» **EXERCISE INSTRUCTIONS**:
For each line below that includes the word "ARCHIVE", make a copy.

- - - -

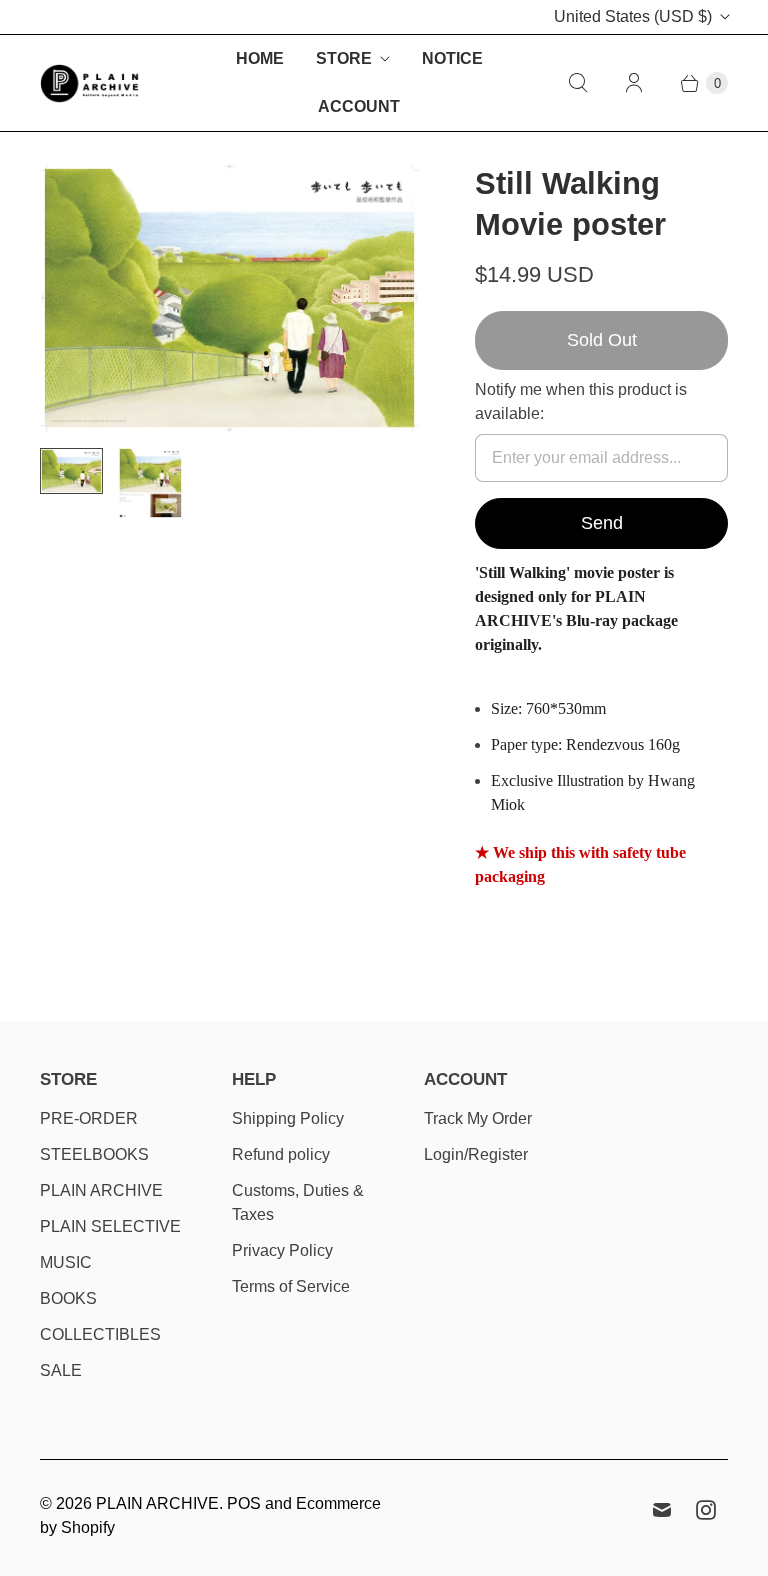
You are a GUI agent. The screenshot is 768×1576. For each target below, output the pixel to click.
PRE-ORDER (89, 1118)
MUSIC (66, 1262)
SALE (61, 1370)
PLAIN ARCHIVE (101, 1190)
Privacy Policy (282, 1250)
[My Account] (634, 83)
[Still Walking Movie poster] (229, 298)
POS (244, 1503)
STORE (344, 58)
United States (633, 16)
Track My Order (478, 1118)
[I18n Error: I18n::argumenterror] (71, 470)
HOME (260, 58)
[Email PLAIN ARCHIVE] (662, 1510)
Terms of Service (291, 1286)
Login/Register (476, 1154)
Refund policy (281, 1154)
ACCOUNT (359, 106)
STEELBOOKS (94, 1154)
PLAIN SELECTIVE (110, 1226)
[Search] (578, 83)
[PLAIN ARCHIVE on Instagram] (706, 1510)
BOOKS (68, 1298)
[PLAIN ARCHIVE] (90, 83)
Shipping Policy (288, 1118)
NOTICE (452, 58)
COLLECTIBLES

- - - -

» **ANSWER FOR THIS EXERCISE**:
PLAIN ARCHIVE (101, 1190)
[Email PLAIN ARCHIVE] (662, 1510)
[PLAIN ARCHIVE on Instagram] (706, 1510)
[PLAIN ARCHIVE] (90, 83)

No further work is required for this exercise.